> PROMPT: None of the pictures should appear; the lines from the line containing "Given: Click the" through the last line of the listing must be repeated exactly.
________________________________________
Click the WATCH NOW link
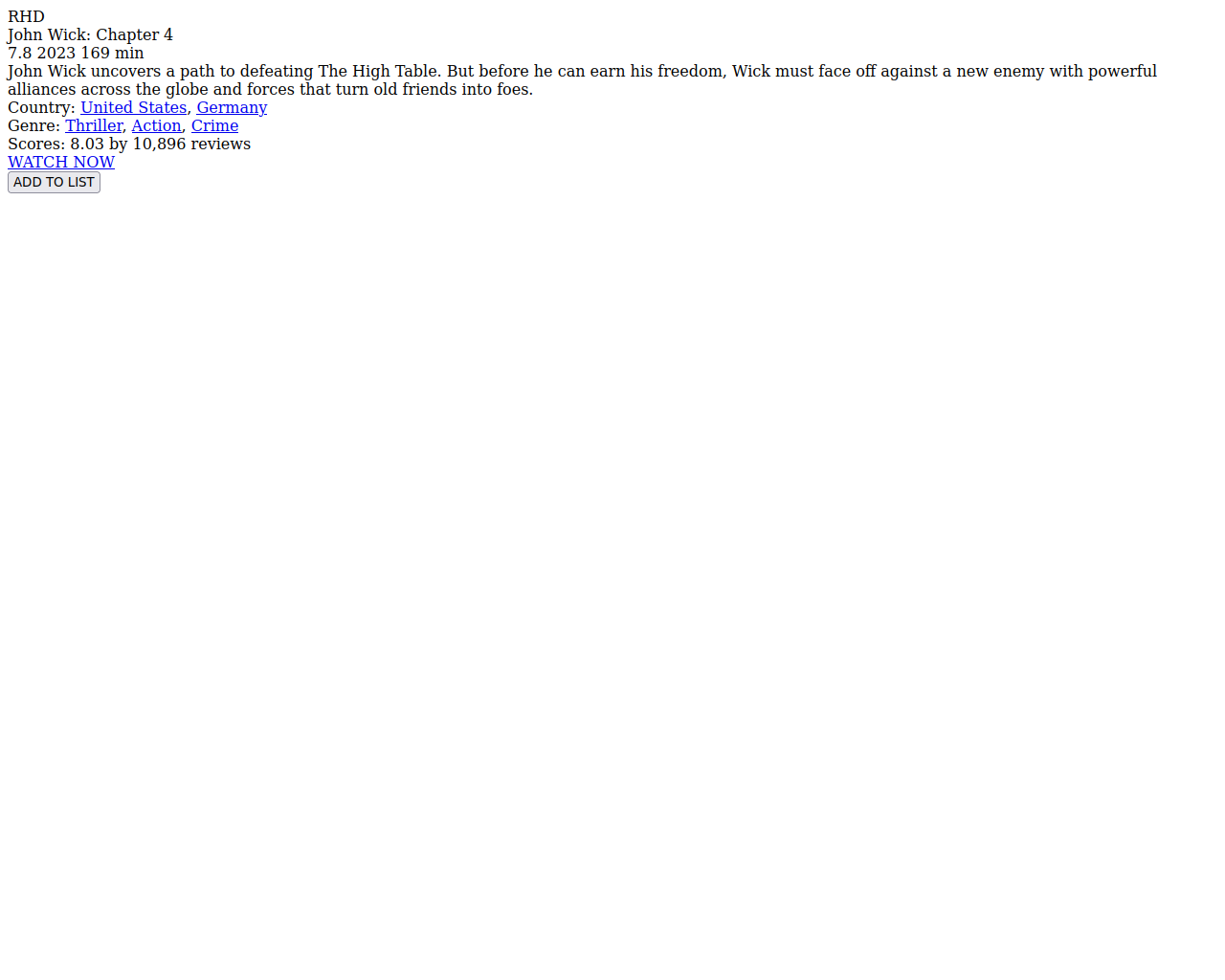 (x=61, y=163)
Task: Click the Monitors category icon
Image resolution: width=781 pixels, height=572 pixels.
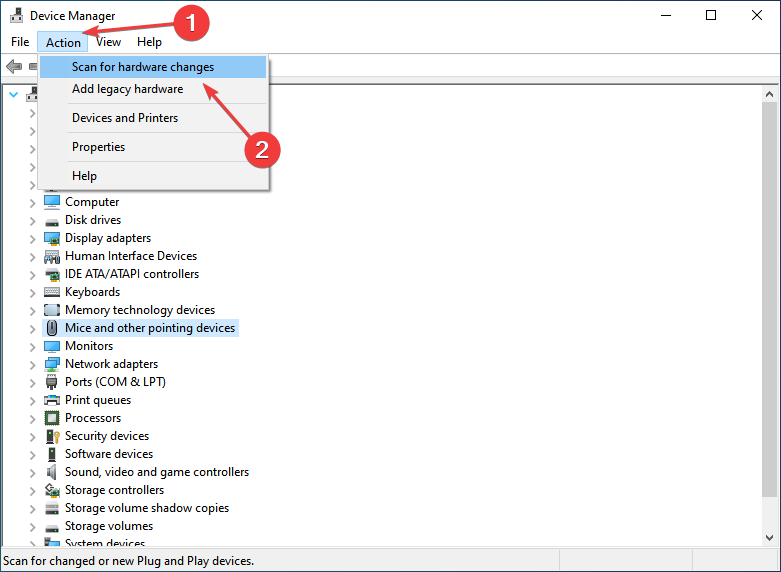Action: (x=52, y=346)
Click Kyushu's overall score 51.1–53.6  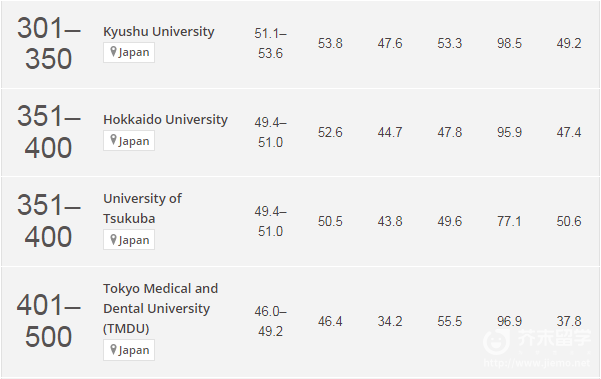pos(270,43)
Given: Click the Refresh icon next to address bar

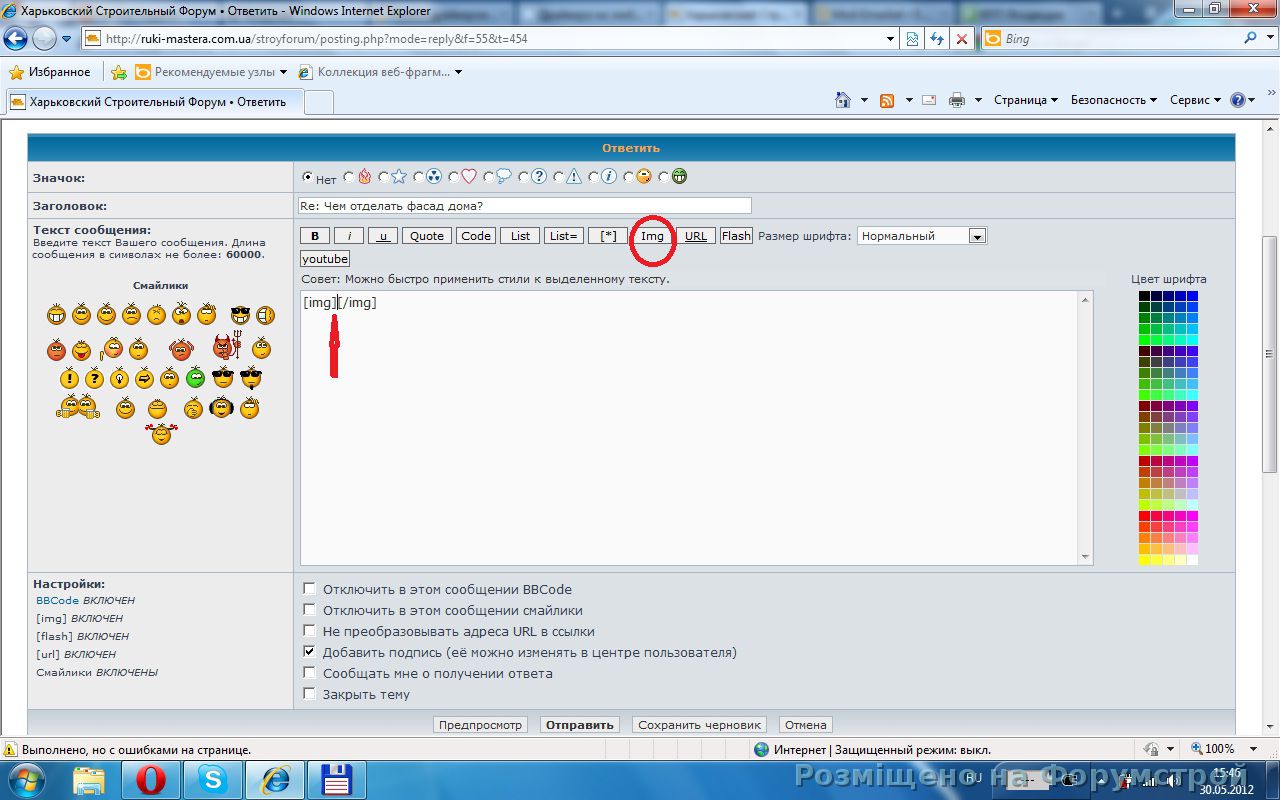Looking at the screenshot, I should (x=937, y=39).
________________________________________
> RESULT OF THE EXERCISE:
Given: Click the Refresh icon next to address bar

Looking at the screenshot, I should (x=937, y=39).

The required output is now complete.